Open DigitalLibrarian opened 8 years ago
This video describes actually modeling the planet as a cube and morphing it into a sphere. This would make for seams or popping when transitioning from surface to orbit or vice versa at the eight corners of the cube model, where the deformation of the morphing is at max.
We might just play off the seam transition as our planets could have 8 "magnetic poles" that disrupt space time there or something.
http://www.bbc.com/news/uk-14678002
This BBC articles has alot for us to think about: earthquakes, core materials, and how to spice that up around the galaxy. I like the idea of poles being controllable at a certain point. Maybe they flip naturally or come and go. More importantly if we have a system for magnetic fields it must also work on a smaller scale for my glorious power armor's shields.
I like the idea you had.
It was about explaining that our planets had 8 magnetic poles because of some screwy [insert science/magic] lore reason. We could also explain away any popping artifacts that come about during orbit to surface flight. We could even enhance these artifacts and see if we can make it into a feature.
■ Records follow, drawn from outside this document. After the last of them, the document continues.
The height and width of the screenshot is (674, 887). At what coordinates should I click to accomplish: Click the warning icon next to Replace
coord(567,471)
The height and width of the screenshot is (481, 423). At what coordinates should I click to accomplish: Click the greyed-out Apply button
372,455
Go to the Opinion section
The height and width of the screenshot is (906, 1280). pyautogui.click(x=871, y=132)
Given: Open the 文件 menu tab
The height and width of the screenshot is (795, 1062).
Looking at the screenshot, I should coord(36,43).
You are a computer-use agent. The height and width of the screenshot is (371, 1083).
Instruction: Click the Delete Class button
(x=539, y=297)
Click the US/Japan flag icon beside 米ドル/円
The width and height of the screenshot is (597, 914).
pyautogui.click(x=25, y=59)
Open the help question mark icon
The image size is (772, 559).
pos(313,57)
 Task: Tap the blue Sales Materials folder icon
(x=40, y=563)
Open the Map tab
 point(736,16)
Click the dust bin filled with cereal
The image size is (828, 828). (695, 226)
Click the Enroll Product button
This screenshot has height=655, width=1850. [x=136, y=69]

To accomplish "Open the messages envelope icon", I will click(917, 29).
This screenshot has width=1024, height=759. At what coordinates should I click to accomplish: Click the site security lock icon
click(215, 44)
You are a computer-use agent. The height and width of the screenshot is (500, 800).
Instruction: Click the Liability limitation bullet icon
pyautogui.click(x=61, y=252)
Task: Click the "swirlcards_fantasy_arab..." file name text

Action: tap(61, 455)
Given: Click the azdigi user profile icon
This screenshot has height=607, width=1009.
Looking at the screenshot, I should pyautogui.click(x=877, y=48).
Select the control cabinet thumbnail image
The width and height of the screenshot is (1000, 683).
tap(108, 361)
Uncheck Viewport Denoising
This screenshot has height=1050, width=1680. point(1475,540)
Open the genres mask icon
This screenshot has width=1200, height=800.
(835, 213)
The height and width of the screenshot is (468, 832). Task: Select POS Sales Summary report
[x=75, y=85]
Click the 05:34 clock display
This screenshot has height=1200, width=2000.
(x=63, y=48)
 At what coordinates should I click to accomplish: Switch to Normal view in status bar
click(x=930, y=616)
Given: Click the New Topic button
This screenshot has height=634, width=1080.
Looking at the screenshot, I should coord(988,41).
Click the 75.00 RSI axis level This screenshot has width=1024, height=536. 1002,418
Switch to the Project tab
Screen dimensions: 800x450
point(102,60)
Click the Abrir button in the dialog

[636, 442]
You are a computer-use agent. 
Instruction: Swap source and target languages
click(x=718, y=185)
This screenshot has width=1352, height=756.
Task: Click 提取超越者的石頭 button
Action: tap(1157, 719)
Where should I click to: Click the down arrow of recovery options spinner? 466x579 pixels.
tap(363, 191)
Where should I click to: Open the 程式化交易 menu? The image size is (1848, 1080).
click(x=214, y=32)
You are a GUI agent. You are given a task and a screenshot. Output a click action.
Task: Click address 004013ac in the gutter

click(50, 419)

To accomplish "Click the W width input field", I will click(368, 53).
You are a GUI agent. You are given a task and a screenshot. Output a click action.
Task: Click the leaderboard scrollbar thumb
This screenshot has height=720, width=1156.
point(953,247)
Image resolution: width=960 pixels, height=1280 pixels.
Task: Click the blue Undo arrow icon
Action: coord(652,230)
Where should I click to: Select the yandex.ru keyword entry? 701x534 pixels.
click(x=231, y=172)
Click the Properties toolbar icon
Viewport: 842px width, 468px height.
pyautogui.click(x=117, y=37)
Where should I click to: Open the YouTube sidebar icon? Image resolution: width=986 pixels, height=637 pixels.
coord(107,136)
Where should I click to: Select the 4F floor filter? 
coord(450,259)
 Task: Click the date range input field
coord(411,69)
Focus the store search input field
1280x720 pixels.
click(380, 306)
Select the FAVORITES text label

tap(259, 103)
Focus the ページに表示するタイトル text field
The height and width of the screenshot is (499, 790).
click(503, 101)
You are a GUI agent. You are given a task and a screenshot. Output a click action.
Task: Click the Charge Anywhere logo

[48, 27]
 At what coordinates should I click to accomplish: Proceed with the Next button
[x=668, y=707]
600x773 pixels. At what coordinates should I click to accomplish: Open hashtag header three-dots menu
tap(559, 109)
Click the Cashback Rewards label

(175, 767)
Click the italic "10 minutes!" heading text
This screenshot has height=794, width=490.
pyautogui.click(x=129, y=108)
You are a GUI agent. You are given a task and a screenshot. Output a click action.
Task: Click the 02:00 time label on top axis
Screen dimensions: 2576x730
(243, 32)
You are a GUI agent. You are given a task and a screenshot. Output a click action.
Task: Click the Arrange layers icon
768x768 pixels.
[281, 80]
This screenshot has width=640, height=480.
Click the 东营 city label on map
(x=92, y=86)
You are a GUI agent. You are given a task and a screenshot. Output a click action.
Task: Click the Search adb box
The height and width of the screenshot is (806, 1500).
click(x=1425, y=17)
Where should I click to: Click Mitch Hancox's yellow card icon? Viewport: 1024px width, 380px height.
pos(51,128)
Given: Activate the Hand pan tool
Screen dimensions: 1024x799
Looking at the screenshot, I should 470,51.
It would also give a reason for any non-uniform geometry tricks I might have to do to create a spherical surface.
This is an obvious problem for a space voxel game. The medium we build the world out of is blocks, but we would like to approximate a spherical planet. If possible, we'd like to be able to allow the player to mine tunnels completely through planets or into the core seamlessly. We'd like to be able to seamless transition from surface to orbit and be able to fire death lasers to slice planets in half.
This ticket is where we discuss those things and see if we can find a technical trade off that is a tenable target for development.